> Exercise directions
A faithful copy of the entire listing is what is needed.

> Records shown
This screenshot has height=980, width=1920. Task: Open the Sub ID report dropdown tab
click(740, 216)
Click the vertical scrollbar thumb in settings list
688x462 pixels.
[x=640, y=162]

> Result below
This screenshot has height=980, width=1920. Task: Open the Sub ID report dropdown tab
click(740, 216)
Click the vertical scrollbar thumb in settings list
688x462 pixels.
[x=640, y=162]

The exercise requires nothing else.